Dataset records —
########################################

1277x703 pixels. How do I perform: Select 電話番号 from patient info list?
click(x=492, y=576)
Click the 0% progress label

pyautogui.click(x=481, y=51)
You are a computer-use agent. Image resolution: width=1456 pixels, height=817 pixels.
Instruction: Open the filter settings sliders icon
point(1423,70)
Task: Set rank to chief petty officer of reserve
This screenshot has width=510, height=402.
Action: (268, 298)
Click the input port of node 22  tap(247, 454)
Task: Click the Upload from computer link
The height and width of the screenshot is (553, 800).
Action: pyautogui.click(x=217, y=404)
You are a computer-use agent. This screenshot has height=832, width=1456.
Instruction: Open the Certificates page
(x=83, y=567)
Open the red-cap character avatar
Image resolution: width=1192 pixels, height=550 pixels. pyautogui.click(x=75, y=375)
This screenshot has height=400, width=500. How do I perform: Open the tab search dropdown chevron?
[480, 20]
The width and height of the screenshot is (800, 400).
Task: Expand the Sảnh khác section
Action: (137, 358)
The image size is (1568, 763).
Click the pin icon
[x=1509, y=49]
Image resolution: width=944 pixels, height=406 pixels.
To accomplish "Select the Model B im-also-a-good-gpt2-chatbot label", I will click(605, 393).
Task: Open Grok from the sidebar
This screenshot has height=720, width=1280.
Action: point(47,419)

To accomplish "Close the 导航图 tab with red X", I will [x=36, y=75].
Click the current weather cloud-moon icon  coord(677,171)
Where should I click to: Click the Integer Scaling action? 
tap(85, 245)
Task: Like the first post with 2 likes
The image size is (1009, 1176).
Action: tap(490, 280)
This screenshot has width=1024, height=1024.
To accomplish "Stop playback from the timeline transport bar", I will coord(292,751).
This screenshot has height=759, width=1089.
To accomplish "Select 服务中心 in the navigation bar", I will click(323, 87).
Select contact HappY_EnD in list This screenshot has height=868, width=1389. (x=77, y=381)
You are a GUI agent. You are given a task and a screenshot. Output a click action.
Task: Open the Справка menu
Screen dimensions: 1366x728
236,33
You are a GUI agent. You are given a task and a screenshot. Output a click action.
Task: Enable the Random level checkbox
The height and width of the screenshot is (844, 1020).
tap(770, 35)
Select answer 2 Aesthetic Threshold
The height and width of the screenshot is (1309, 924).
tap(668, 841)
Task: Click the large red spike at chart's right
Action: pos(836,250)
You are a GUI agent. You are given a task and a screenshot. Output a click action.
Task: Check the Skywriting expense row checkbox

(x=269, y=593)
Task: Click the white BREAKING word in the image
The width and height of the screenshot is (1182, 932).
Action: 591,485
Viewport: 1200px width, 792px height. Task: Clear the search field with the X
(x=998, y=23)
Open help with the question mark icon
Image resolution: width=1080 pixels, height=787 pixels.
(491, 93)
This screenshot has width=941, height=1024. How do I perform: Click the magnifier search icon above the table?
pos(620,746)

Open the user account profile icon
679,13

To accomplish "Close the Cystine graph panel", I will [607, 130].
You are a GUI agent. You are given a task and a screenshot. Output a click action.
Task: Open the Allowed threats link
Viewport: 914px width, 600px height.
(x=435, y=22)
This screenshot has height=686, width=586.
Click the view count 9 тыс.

########################################

Aim of the task — Every record above must be duplicated exactly.

Task output —
1277x703 pixels. How do I perform: Select 電話番号 from patient info list?
click(x=492, y=576)
Click the 0% progress label

pyautogui.click(x=481, y=51)
You are a computer-use agent. Image resolution: width=1456 pixels, height=817 pixels.
Instruction: Open the filter settings sliders icon
point(1423,70)
Task: Set rank to chief petty officer of reserve
This screenshot has width=510, height=402.
Action: (268, 298)
Click the input port of node 22  tap(247, 454)
Task: Click the Upload from computer link
The height and width of the screenshot is (553, 800).
Action: pyautogui.click(x=217, y=404)
You are a computer-use agent. This screenshot has height=832, width=1456.
Instruction: Open the Certificates page
(x=83, y=567)
Open the red-cap character avatar
Image resolution: width=1192 pixels, height=550 pixels. pyautogui.click(x=75, y=375)
This screenshot has height=400, width=500. How do I perform: Open the tab search dropdown chevron?
[480, 20]
The width and height of the screenshot is (800, 400).
Task: Expand the Sảnh khác section
Action: (137, 358)
The image size is (1568, 763).
Click the pin icon
[x=1509, y=49]
Image resolution: width=944 pixels, height=406 pixels.
To accomplish "Select the Model B im-also-a-good-gpt2-chatbot label", I will click(605, 393).
Task: Open Grok from the sidebar
This screenshot has height=720, width=1280.
Action: point(47,419)

To accomplish "Close the 导航图 tab with red X", I will [x=36, y=75].
Click the current weather cloud-moon icon  coord(677,171)
Where should I click to: Click the Integer Scaling action? 
tap(85, 245)
Task: Like the first post with 2 likes
The image size is (1009, 1176).
Action: tap(490, 280)
This screenshot has width=1024, height=1024.
To accomplish "Stop playback from the timeline transport bar", I will coord(292,751).
This screenshot has height=759, width=1089.
To accomplish "Select 服务中心 in the navigation bar", I will click(323, 87).
Select contact HappY_EnD in list This screenshot has height=868, width=1389. (x=77, y=381)
You are a GUI agent. You are given a task and a screenshot. Output a click action.
Task: Open the Справка menu
Screen dimensions: 1366x728
236,33
You are a GUI agent. You are given a task and a screenshot. Output a click action.
Task: Enable the Random level checkbox
The height and width of the screenshot is (844, 1020).
tap(770, 35)
Select answer 2 Aesthetic Threshold
The height and width of the screenshot is (1309, 924).
tap(668, 841)
Task: Click the large red spike at chart's right
Action: pos(836,250)
You are a GUI agent. You are given a task and a screenshot. Output a click action.
Task: Check the Skywriting expense row checkbox

(x=269, y=593)
Task: Click the white BREAKING word in the image
The width and height of the screenshot is (1182, 932).
Action: 591,485
Viewport: 1200px width, 792px height. Task: Clear the search field with the X
(x=998, y=23)
Open help with the question mark icon
Image resolution: width=1080 pixels, height=787 pixels.
(491, 93)
This screenshot has width=941, height=1024. How do I perform: Click the magnifier search icon above the table?
pos(620,746)

Open the user account profile icon
679,13

To accomplish "Close the Cystine graph panel", I will [607, 130].
You are a GUI agent. You are given a task and a screenshot. Output a click action.
Task: Open the Allowed threats link
Viewport: 914px width, 600px height.
(x=435, y=22)
This screenshot has height=686, width=586.
Click the view count 9 тыс.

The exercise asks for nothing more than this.